◆ **Exercise description**:
Put the lines of the records below, from the line containing "Click the Create Page plus icon" through the end of the records, into a JSON list of strings with one string per line, leaving out blank lines. Leave the pictures out of the answer.

◆ **Supplied records**:
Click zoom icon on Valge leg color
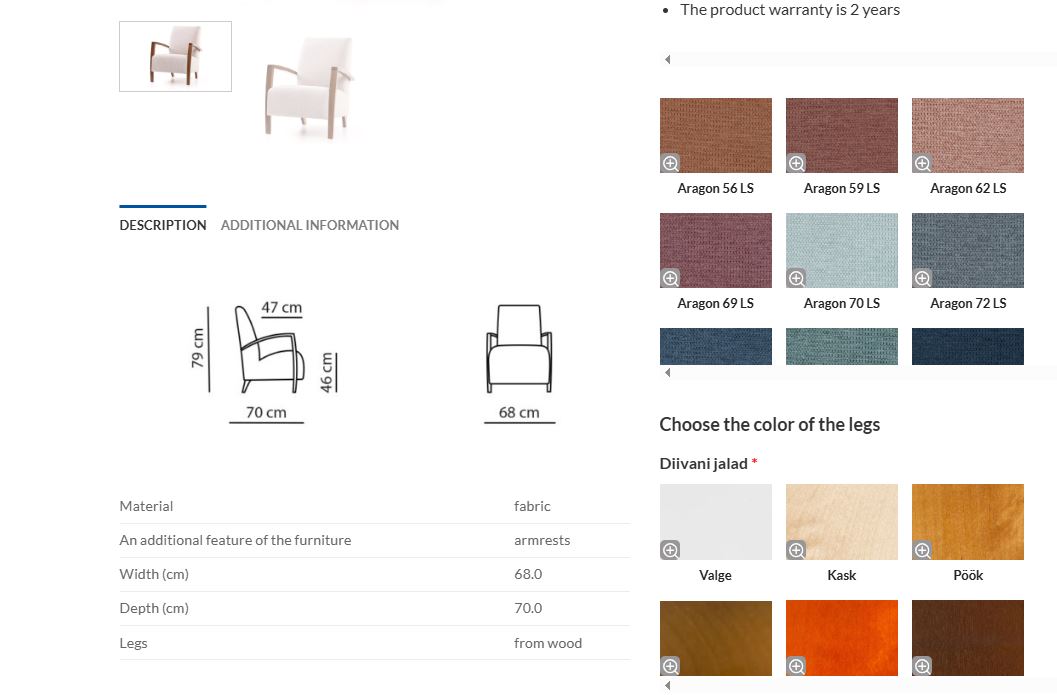1057x695 pixels. click(x=670, y=550)
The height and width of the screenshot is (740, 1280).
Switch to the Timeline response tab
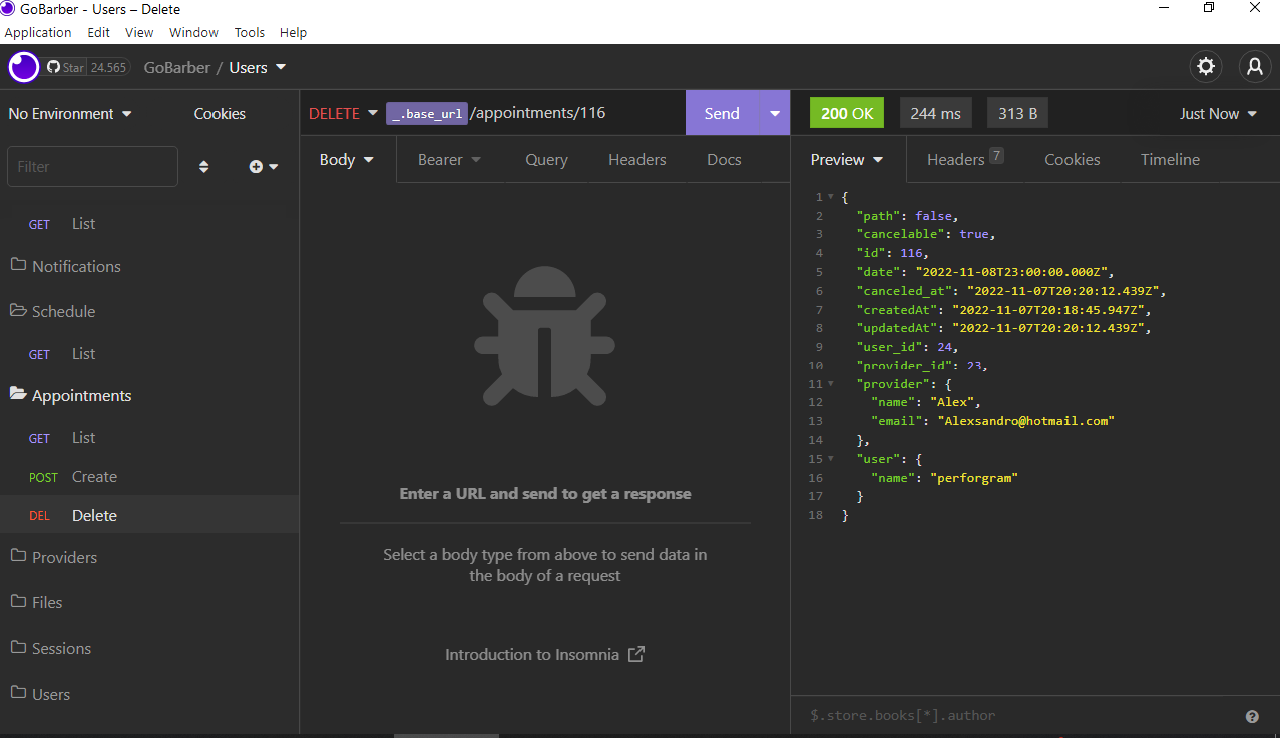point(1170,159)

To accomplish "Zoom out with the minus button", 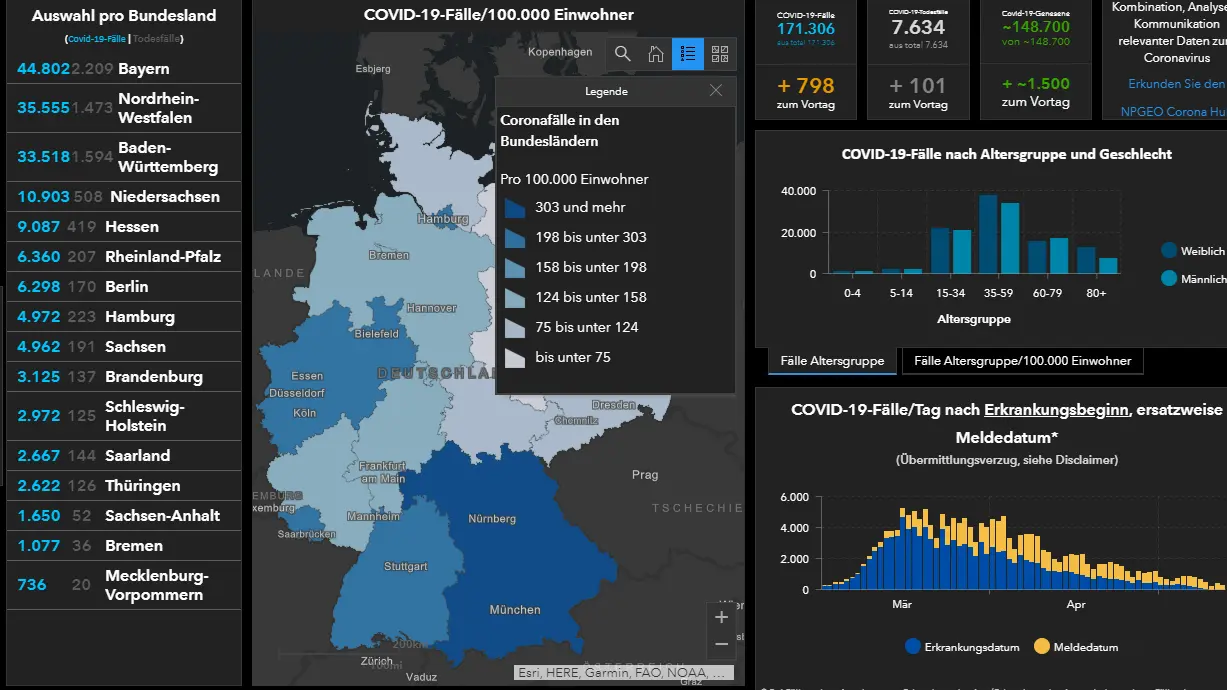I will point(722,644).
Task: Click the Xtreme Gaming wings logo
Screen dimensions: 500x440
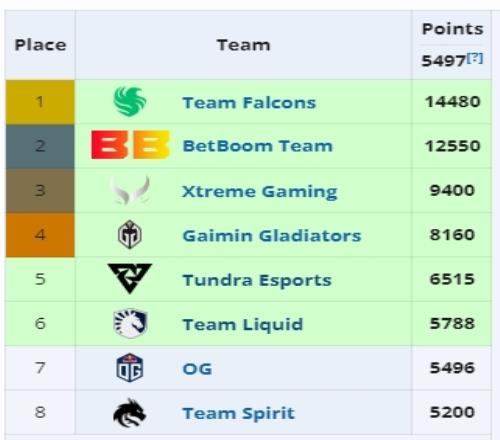Action: point(130,190)
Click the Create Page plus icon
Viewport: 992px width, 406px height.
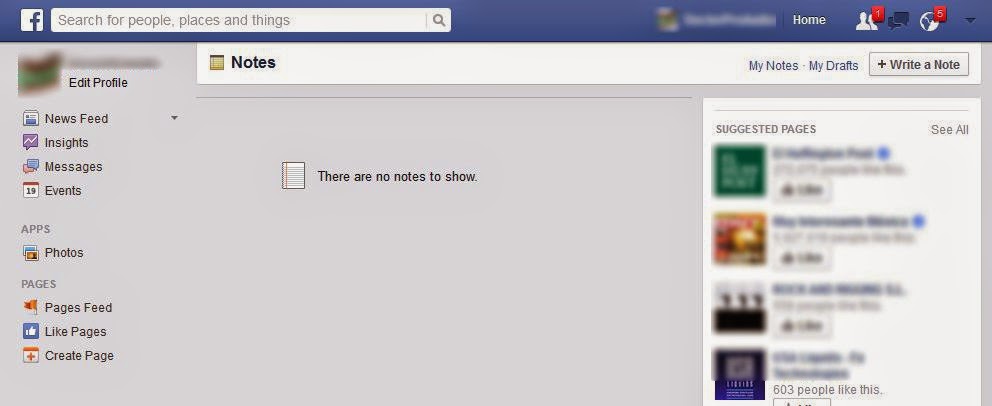coord(30,355)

◆ **Answer in full**:
[
  "Click the Create Page plus icon",
  "Viewport: 992px width, 406px height.",
  "coord(30,355)"
]